As my "totally unscientific scientific measure" I look at the Steam Hardware Survey stats. Win7 at 66% while Windows 8 just hit 10%. At least on the gamer side, Win8 is not even close to selling pretty much like Win7.

I'm sorry, but what the fuck? You do realize Windows 7 came out years and years ago, where as Windows 8 did not? Selling the same pace as Windows 7 did at launch is not the same thing as suddenly having the same number of installs. Also, most gamers are cynical fuckheads who listen to some asshole in the UK telling lies about what is not only an un-offensive but actually generally very good upgrade to an already excellent OS. And the few who actually do care about the start menu are bonkers, because it's the gorram start menu.
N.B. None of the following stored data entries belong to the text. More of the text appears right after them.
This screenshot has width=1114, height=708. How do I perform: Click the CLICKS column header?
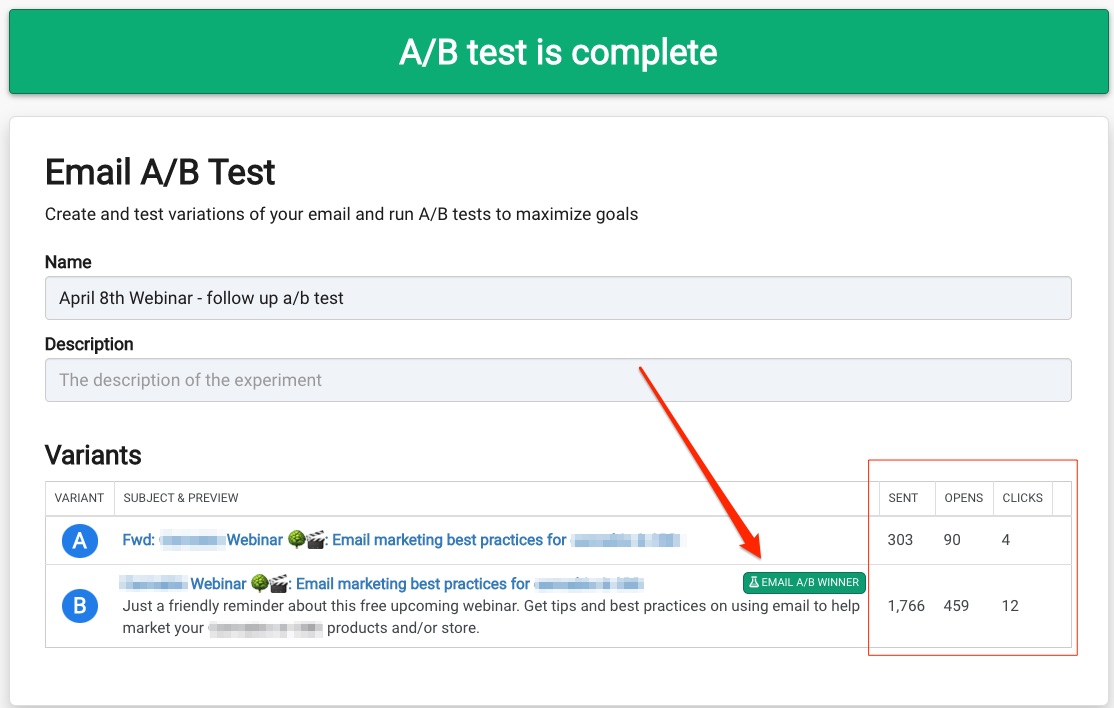coord(1022,498)
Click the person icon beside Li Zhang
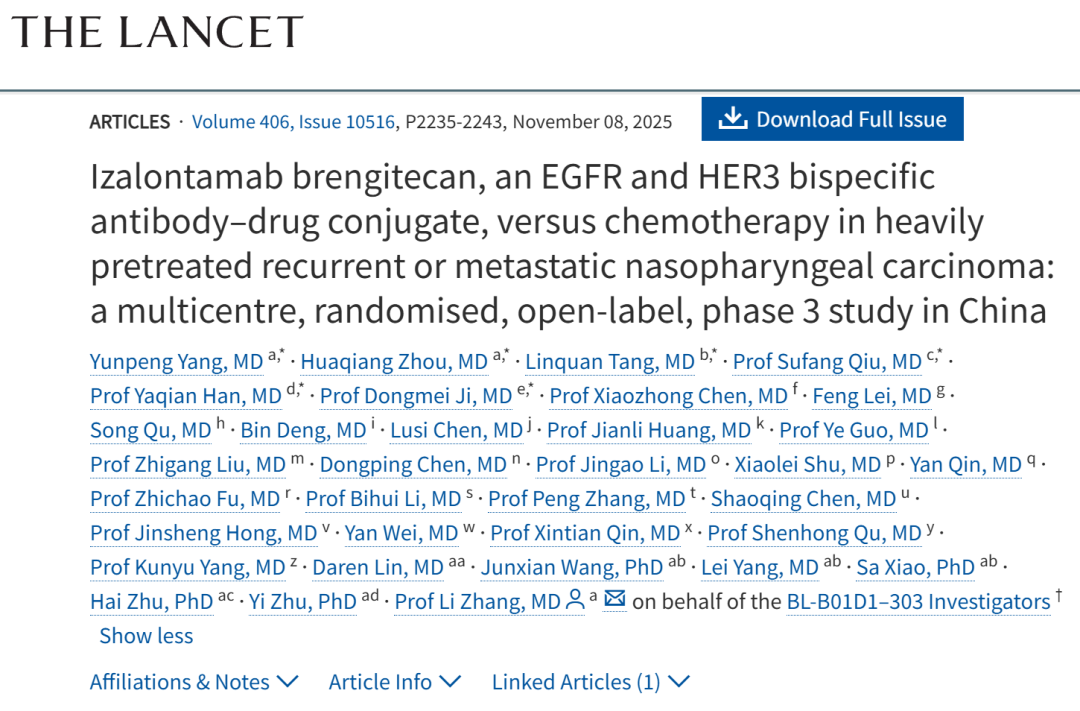The width and height of the screenshot is (1080, 711). click(x=575, y=600)
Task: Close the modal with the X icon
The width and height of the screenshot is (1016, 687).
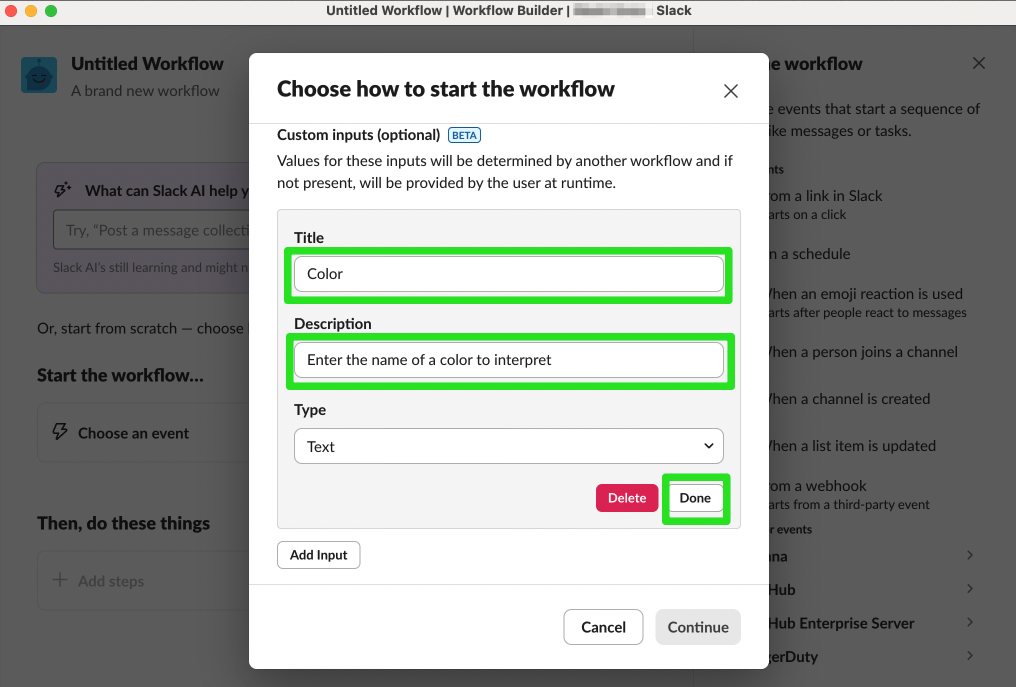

You don't even need the bloody thing!

Install base and rate of sale are not the same thing.

@humanity said:

@rebgav said:

It's a glitchy, ugly, pointless monstrosity.

It's absolutely fine. You may be exaggerating a bit. It's slightly transparent window borders, hardly a monstrosity. The original Windows XP theme was much more abrasive. Of course these are all comments aimed at a reasonable human being and not a crazy person.

The problem is that's how the majority of people react to Metro (or the modern UI or whatever it's actually called). They're too quick to point it how it's ruined the OS when they couldn't be further from the truth.

Eh, when you get used to a decent looking UI and look back on Aero, it is pretty hideous. I was fine with Aero for a while, I even thought it looked pretty sharp for a while there. But man, it's so much better looking and well behaved in W8 than it was in W7.
I do sort of miss the cycling through the apps in Aero though. That was neat in a really dumb way.

#48 Posted by MonkeyKing1969 (2775 posts) -

The thing about Windows is that not matter how poorly it sells it makes up for the lack of sales with most new computers sold. Even if all else fails Microsoft has a decent business to mine.

#49 Posted by Teaspoon83 (624 posts) -

Why stay away from improvement? If it was strictly a "Metro" UI, completely understandable because it doesn't work without a touch interface but it isn't. Don't touch the Metro side of it and go to the desktop because it's W7 but quicker. For the initial price, Win8 is a nice step up. Some kinks when it comes to gaming and giving it to a person who doesn't know what they changed is painful but learn the small changes and it is overall, a good OS.

#50 Posted by Clonedzero (4200 posts) -

I havent upgraded to windows 8 yet, not because i dont like it, or that i'm against it on some sort of weird nerdy stand. It's just that well, theres absolutely no real major reason for me to upgrade, not yet at least.